Hi everyone,
I looked at the source code and the existing examples for setting the sd_dist parameter in LKJCholeskyCov and it seems ambiguous.
Here: https://docs.pymc.io/api/distributions/multivariate.html#pymc3.distributions.multivariate.LKJCholeskyCov
sd_dist = pm.HalfCauchy.dist(beta=2.5)
packed_chol = pm.LKJCholeskyCov('chol_cov', eta=2, n=10, sd_dist=sd_dist)
sd_dist shape is left empty, but n is equal to 10.
Here, however: https://docs.pymc.io/api/distributions/multivariate.html
sd_dist = pm.HalfCauchy.dist(beta=2.5, shape=3)
chol_packed = pm.LKJCholeskyCov('chol_packed',
n=3, eta=2, sd_dist=sd_dist)
It’s slightly unclear to me why shape is 3: assuming this represents a more flexible model where each entry gets its own random variable, then surely the shape shouldn’t be 3 but it should be 3+2+1 (ie, the number of entries for a lower triangular matrix).

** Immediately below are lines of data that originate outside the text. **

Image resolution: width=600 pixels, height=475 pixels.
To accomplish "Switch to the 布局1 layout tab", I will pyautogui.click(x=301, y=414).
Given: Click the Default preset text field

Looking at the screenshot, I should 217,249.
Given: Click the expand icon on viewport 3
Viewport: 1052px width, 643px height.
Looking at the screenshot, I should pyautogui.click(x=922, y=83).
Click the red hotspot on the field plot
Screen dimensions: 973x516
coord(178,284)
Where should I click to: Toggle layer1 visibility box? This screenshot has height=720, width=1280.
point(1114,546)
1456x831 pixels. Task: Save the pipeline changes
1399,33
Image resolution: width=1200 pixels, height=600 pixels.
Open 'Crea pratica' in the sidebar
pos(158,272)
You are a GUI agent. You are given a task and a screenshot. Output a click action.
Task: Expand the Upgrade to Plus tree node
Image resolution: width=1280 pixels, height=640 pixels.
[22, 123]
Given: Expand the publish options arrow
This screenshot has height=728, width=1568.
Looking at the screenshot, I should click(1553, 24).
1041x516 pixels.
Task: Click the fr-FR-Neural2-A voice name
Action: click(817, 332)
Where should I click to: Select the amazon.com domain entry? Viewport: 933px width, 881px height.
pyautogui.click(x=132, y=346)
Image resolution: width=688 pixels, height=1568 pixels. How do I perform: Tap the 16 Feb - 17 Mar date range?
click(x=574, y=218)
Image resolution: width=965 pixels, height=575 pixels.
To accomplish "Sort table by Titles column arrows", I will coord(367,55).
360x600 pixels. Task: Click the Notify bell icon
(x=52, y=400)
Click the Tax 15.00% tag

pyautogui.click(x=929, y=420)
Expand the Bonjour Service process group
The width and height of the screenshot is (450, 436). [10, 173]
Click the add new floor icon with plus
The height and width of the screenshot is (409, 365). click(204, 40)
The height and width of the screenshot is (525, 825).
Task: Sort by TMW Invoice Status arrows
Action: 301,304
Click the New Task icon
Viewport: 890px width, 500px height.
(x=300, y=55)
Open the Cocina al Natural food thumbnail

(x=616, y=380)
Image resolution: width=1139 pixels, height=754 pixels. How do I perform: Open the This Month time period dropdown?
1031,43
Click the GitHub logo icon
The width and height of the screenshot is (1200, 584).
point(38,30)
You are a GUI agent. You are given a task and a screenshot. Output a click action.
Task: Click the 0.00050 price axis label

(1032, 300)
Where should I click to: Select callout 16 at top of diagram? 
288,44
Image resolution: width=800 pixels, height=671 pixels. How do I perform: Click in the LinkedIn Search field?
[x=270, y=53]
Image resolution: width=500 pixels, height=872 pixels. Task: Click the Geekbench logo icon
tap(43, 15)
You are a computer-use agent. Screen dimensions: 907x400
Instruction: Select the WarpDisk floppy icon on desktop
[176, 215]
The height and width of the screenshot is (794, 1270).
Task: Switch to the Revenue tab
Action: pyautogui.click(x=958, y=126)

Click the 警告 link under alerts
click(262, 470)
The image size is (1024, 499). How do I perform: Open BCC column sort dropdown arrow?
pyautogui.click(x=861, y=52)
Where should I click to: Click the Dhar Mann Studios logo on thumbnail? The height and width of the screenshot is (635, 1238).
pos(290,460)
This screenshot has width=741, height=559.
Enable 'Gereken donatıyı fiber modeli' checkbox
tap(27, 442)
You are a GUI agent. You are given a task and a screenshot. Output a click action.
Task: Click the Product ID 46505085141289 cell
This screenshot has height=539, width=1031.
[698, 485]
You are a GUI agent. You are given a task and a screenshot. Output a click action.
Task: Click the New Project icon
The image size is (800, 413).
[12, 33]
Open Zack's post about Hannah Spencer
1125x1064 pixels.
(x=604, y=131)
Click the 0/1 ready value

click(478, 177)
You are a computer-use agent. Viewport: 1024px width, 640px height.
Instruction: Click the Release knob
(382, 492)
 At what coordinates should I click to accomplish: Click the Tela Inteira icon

Actually sd_dist is only apply to the diagonal (since LKJ is a correlation matrix, we need to add variance parameter to the diagonal), that’s why in the second case it has shape=3
. But you are right the doc should be more clear - PR welcome
I’d be glad to do a PR, but I guess I didn’t understand exactly the LKJ formulation then. In the example above, my impression was that sd_dist was the distribution over the individual entries of the cholesky (which is of dimension 3+2+1).
If sd_dist is only applied to the diagonal, what’s the prior over the distribution of the off diagonal elements? Is that what is determined by eta?
Finally - am I right in my intuition that sd_dist = pm.HalfCauchy.dist(beta=2.5, shape=3) corresponds to parametrizing each element of the diagonal with its own value, while sd_dist = pm.HalfCauchy.dist(beta=2.5) corresponds to tying together the elements of the diagonal to a shared value?